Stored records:
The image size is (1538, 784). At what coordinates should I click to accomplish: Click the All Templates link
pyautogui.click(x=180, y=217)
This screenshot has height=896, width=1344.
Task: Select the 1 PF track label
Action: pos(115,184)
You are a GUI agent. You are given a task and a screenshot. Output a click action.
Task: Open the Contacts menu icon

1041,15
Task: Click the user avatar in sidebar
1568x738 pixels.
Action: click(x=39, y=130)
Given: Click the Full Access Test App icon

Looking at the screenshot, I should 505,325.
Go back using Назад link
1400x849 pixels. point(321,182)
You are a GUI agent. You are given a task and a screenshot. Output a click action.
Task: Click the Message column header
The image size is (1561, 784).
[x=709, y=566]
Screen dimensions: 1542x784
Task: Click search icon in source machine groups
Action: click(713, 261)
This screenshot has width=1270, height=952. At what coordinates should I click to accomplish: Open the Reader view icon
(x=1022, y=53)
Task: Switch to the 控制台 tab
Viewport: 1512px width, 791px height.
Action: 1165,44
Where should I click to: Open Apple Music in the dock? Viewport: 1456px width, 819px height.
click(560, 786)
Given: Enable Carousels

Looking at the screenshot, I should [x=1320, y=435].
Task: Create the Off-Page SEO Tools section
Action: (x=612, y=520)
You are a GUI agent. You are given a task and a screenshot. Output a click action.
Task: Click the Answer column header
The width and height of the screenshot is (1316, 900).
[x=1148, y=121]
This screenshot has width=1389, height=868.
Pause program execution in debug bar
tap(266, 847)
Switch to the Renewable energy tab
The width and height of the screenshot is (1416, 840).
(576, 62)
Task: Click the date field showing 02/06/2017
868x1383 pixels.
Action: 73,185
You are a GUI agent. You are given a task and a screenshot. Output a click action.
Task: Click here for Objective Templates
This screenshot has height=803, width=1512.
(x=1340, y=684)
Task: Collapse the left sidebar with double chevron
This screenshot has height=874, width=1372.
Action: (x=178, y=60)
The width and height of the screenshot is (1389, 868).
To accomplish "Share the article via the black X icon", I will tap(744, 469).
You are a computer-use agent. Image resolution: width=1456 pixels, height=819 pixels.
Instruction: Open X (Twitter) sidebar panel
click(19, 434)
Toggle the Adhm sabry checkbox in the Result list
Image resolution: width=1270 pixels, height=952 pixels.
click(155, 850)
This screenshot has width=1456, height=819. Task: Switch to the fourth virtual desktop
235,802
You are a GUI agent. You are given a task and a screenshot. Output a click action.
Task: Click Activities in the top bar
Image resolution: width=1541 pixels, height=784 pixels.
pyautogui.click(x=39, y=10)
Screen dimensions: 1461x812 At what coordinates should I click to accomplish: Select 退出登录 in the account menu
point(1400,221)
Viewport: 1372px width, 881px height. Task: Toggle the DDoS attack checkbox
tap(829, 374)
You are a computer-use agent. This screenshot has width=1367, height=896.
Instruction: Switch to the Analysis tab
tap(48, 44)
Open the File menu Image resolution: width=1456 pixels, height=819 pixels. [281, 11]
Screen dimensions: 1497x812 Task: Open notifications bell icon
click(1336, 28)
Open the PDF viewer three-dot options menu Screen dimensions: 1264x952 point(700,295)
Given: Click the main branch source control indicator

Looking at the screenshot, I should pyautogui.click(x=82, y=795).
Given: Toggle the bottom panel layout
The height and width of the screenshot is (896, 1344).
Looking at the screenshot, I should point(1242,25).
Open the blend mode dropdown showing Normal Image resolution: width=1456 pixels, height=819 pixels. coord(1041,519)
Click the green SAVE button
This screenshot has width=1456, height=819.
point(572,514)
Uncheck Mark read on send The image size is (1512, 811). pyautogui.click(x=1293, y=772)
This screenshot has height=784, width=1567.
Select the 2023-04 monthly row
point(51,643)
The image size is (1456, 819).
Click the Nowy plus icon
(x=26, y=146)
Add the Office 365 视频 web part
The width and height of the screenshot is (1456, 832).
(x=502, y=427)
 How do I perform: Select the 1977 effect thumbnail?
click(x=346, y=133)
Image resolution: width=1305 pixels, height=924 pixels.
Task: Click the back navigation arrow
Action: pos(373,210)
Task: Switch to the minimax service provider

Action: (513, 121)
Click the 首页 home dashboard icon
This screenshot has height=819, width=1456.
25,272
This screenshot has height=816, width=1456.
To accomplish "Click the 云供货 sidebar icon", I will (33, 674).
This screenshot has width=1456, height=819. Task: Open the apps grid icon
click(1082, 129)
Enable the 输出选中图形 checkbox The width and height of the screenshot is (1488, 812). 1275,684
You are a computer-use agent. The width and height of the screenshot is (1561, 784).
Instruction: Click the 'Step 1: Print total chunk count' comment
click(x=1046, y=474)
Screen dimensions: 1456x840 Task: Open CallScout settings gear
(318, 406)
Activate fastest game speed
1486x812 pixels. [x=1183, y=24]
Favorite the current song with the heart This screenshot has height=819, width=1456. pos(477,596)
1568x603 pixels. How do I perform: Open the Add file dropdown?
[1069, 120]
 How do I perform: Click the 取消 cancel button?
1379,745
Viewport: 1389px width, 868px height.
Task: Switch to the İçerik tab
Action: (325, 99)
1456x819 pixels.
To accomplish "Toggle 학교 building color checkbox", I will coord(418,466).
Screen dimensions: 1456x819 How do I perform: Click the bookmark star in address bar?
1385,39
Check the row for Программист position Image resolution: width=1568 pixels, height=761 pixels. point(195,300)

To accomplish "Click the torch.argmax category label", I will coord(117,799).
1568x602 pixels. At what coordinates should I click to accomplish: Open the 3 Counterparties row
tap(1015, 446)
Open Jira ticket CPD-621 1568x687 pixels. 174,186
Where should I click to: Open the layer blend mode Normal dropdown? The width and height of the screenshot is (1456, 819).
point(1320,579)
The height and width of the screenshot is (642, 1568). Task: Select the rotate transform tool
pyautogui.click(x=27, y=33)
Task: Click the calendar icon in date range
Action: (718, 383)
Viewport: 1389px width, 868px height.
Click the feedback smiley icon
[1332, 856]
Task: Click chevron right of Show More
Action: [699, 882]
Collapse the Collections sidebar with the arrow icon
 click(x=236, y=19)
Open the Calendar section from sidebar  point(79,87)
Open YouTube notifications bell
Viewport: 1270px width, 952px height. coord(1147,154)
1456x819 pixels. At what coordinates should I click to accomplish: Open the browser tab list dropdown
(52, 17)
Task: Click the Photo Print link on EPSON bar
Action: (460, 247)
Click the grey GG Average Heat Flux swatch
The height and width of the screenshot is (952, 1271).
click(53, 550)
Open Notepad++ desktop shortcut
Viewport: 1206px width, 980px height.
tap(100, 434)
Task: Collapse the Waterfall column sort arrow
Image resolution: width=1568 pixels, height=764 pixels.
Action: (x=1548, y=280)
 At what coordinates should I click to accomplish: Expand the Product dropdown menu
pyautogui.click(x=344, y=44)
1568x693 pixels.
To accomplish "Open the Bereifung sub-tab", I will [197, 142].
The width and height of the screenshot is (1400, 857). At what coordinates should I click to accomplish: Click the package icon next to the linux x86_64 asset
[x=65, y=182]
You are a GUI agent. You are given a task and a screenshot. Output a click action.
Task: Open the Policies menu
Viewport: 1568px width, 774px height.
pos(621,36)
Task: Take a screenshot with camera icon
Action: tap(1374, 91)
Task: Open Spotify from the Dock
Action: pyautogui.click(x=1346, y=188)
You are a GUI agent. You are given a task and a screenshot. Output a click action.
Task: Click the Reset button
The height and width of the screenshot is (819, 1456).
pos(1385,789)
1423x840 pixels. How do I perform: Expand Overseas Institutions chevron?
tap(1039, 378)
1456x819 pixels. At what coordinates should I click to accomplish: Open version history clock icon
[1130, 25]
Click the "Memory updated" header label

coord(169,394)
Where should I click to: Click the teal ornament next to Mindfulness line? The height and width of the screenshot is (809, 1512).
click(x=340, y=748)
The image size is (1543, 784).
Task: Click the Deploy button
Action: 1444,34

REQUIRED WORK: Only those lines of the entries above that run from the line containing "Collapse the Collections" to the line containing "1568x693 pixels.", both included, should be transcribed exactly.

EXERCISE OUTPUT:
Collapse the Collections sidebar with the arrow icon
 click(x=236, y=19)
Open the Calendar section from sidebar  point(79,87)
Open YouTube notifications bell
Viewport: 1270px width, 952px height. coord(1147,154)
1456x819 pixels. At what coordinates should I click to accomplish: Open the browser tab list dropdown
(52, 17)
Task: Click the Photo Print link on EPSON bar
Action: (460, 247)
Click the grey GG Average Heat Flux swatch
The height and width of the screenshot is (952, 1271).
click(53, 550)
Open Notepad++ desktop shortcut
Viewport: 1206px width, 980px height.
tap(100, 434)
Task: Collapse the Waterfall column sort arrow
Image resolution: width=1568 pixels, height=764 pixels.
Action: (x=1548, y=280)
 At what coordinates should I click to accomplish: Expand the Product dropdown menu
pyautogui.click(x=344, y=44)
1568x693 pixels.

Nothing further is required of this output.